**What the exercise asks**
Pictures aside, copy exactly the lines running from the one with "Task: Click the Mar label on time axis" to the end of the records.

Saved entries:

------------------------------------------------

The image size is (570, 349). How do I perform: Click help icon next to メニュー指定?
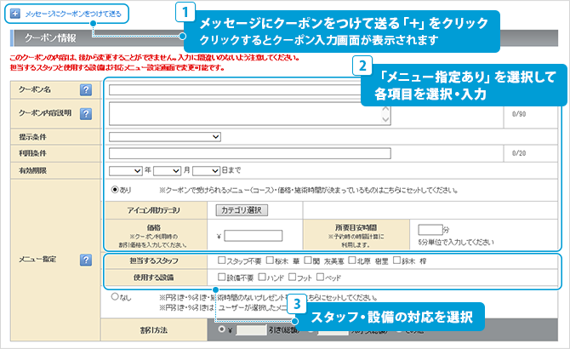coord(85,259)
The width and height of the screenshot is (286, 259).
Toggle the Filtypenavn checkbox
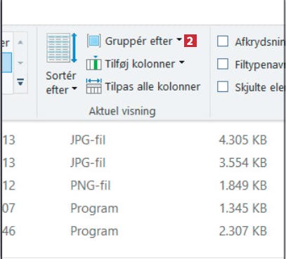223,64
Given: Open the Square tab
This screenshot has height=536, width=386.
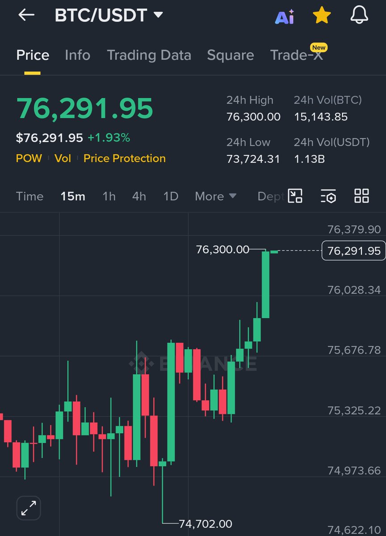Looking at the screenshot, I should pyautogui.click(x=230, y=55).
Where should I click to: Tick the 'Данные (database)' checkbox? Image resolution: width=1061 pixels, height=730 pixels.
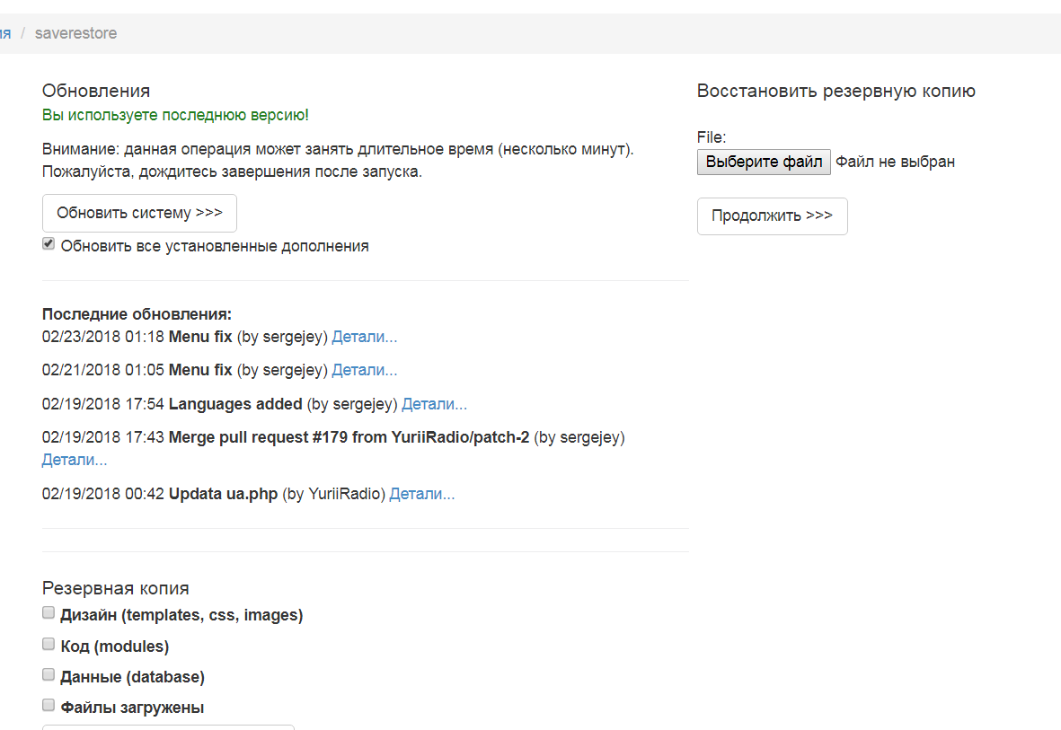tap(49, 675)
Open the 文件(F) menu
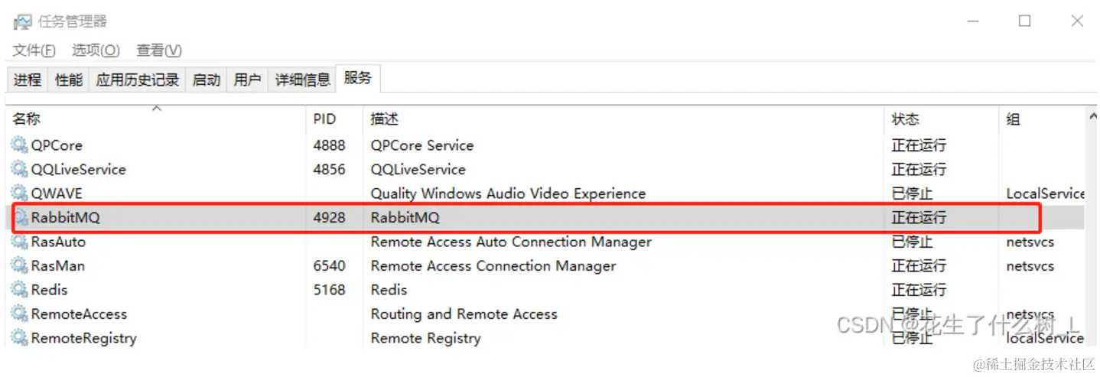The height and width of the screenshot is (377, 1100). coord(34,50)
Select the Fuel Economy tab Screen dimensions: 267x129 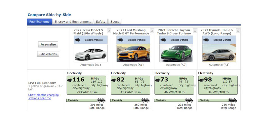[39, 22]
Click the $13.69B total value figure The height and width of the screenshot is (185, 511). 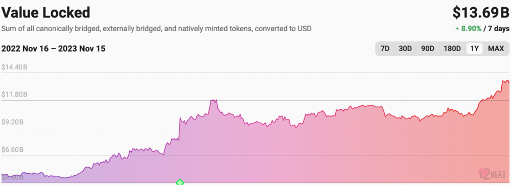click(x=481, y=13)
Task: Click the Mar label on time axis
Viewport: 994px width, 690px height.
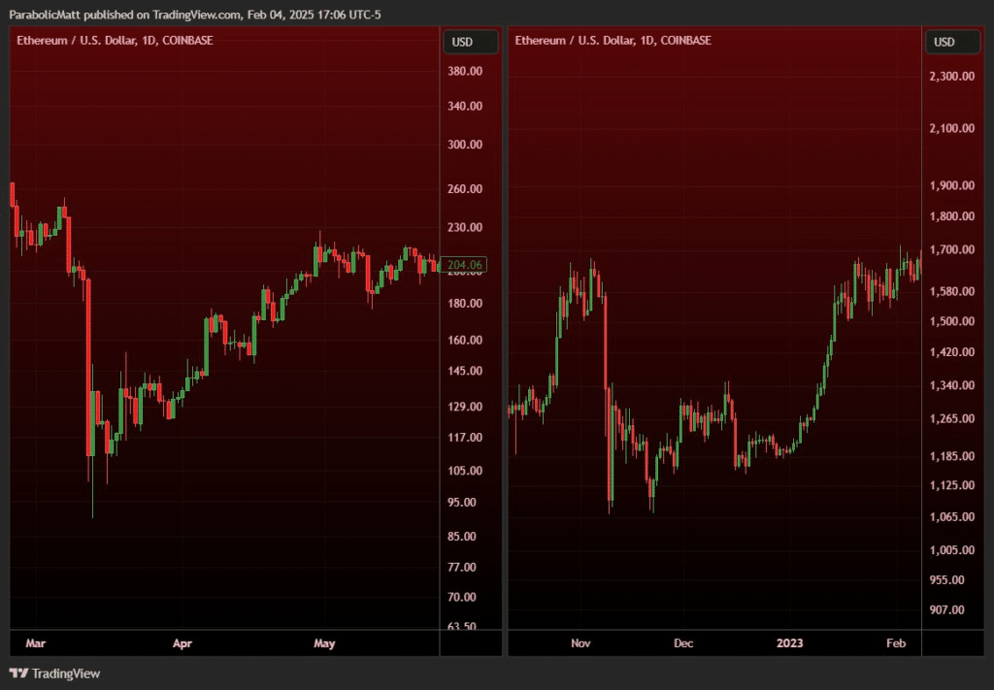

------------------------------------------------

**Solution to the exercise**
Task: Click the Mar label on time axis
Viewport: 994px width, 690px height.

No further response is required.